7月に市立図書館が貸出業務を再開した途端、取り置きできたとの連絡があった。さっそく借りてきて、一気に読んでしまった。

本のタイトルと、帯のプロモーションで書かれていた文句「当たり前のことを極限まで徹底する」というので、内容をすべて語ってしまっている。

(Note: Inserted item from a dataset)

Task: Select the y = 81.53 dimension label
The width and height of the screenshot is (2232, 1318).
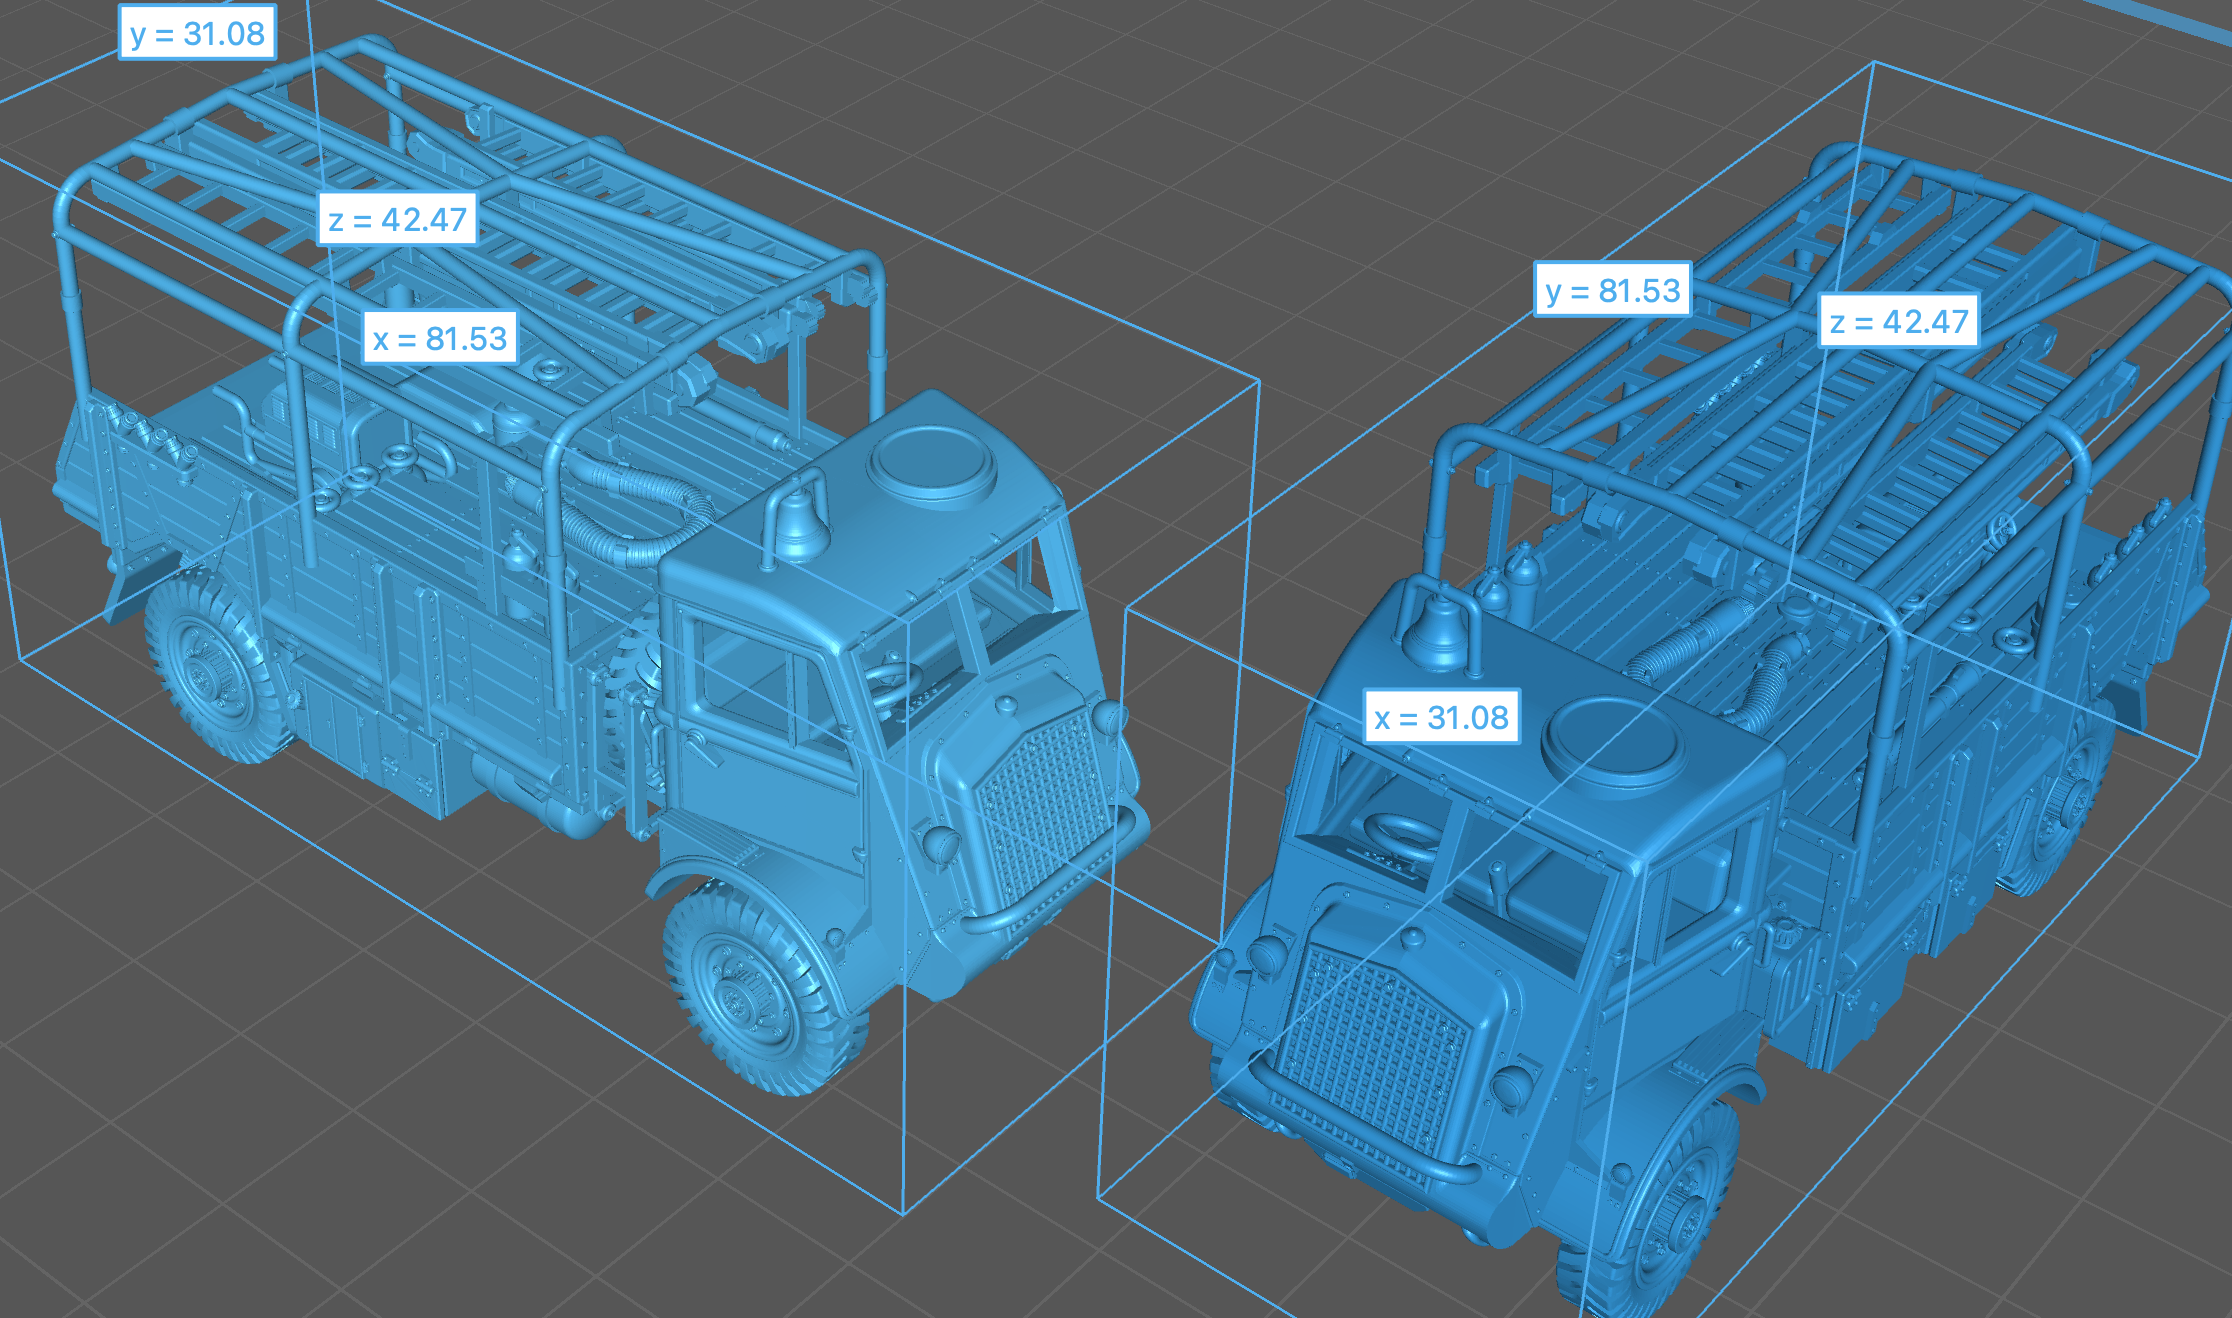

それ以上に深く踏み込んだ経営のコツのようなものがあるかというと、あまり具体的でなかったし、まあ僕が今求めているような内容ではなく、単に「読みました」というアリバイ作りに終わってしまった感じだ。しょうがない。読みたい時が旬であり、僕は予約した時点でもそれほど本書を読まねばという切迫感もなかったし、ましてや予約時点から半年が経過してしまっている。